What version are you running?

On Fri, Apr 24, 2015 at 12:51 AM, Thomas Miller <thomas.mil...@wda.com>
wrote:

> Jeff,
>
>
>
> Thanks for the response. I had come across that as a possible solution
> previously but there are discrepancies that would lead me to think that
> that is not the issue.
>
>
>
> It appears our stream throughput is currently set to 200Mbps but unless
> the Cassandra service shares that same throughput limitation to serve its
> data also, it does not seem like 200Mbps bandwidth usage would overwhelm
> the nodes.
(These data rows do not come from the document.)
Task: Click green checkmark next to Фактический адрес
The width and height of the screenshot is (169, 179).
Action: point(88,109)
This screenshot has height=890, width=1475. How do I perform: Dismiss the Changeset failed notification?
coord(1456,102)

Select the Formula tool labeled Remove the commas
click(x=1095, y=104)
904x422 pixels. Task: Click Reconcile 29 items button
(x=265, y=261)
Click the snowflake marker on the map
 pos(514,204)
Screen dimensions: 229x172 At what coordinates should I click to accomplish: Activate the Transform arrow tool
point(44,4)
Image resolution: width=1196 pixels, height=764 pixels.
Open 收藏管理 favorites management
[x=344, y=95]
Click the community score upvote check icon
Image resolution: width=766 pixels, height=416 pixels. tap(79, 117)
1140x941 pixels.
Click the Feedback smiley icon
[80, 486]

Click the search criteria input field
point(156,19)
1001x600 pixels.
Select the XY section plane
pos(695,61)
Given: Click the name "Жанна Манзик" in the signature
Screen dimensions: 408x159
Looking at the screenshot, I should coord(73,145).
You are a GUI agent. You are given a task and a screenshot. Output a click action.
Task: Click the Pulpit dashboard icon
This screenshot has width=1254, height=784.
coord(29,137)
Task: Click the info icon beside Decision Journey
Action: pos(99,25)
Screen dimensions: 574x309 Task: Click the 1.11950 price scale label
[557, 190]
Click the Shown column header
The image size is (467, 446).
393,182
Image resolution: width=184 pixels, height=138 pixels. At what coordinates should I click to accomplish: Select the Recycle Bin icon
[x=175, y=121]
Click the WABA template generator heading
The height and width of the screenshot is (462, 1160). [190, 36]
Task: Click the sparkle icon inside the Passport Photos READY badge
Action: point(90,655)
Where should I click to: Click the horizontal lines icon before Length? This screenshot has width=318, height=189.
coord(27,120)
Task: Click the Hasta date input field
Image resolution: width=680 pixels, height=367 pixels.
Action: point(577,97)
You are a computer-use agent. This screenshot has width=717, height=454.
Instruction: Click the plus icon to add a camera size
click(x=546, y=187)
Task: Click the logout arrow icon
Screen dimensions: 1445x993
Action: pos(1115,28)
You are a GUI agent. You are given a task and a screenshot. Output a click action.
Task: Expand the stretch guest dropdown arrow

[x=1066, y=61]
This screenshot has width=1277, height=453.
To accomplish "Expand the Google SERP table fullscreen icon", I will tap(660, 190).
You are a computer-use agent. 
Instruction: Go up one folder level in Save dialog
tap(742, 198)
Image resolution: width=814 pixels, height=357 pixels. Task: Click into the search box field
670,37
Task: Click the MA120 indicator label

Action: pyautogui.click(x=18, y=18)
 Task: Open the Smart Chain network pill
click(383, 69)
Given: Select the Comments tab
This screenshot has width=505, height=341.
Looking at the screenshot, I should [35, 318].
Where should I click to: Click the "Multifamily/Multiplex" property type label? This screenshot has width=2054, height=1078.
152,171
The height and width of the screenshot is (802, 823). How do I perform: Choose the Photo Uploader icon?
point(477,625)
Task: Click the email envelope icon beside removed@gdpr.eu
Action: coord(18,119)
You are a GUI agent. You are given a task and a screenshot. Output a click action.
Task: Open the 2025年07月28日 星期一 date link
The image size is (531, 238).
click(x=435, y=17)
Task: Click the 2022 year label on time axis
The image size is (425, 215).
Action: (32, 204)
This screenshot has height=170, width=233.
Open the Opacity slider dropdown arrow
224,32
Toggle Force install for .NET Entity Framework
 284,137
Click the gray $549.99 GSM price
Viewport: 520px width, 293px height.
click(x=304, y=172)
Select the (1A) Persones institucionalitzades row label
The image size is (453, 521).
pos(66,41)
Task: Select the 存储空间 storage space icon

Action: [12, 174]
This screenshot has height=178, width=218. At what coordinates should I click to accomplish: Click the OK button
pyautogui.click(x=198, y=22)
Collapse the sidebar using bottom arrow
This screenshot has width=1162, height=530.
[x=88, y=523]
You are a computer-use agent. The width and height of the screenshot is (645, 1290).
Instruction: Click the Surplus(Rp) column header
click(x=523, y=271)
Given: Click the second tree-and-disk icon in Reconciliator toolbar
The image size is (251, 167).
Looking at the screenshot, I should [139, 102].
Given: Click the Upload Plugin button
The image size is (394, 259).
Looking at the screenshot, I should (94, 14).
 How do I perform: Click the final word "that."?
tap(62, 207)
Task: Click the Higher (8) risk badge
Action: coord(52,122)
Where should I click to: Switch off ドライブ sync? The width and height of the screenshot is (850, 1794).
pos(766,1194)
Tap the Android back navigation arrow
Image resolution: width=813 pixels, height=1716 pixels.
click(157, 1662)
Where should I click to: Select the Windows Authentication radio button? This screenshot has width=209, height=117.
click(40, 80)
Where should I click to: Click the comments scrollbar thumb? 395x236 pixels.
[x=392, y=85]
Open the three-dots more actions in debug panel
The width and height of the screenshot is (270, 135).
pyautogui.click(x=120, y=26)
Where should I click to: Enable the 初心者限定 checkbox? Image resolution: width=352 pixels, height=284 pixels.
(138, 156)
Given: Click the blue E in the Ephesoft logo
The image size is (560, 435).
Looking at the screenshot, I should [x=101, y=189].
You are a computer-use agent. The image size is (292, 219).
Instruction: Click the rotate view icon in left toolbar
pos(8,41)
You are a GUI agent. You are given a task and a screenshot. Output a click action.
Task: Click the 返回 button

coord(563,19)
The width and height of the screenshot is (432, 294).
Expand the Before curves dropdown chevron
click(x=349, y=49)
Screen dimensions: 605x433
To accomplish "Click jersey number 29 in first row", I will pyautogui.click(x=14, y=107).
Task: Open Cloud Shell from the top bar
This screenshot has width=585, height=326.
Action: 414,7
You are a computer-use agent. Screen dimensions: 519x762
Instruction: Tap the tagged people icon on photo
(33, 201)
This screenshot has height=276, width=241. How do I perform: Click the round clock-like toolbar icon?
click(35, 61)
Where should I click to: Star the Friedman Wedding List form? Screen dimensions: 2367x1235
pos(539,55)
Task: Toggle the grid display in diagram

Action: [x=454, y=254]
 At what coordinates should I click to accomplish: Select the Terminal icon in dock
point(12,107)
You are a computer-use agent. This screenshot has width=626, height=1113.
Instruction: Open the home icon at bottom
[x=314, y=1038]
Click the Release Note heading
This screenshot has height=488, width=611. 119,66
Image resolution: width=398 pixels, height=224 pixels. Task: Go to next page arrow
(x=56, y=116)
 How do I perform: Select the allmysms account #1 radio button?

The 200Mbps bandwidth usage is only on two of the four nodes
> when adding the new node. It seems like the other two nodes should be able
> to handle requests still. When my backups run at night they hit around
> 300Mbps bandwidth usage and we have no timeouts at all.
>
>
>
> Then there is the question of why, when we stopped the Cassandra service
> on the joining node, the timeouts did not stop? Opscenter did not show that
> node anymore and “nodetool status” verified that. We were thinking that
> maybe gossip caused the existing nodes to think that there was still a node
> joining but since the new node was shutdown it was not actually joining,
> but that is not confirmed.
>
>
>
>
>
> Thanks,
>
> Thomas Miller
>
>
>
> *From:* Jeff Ferland [mailto:j...@tubularlabs.com]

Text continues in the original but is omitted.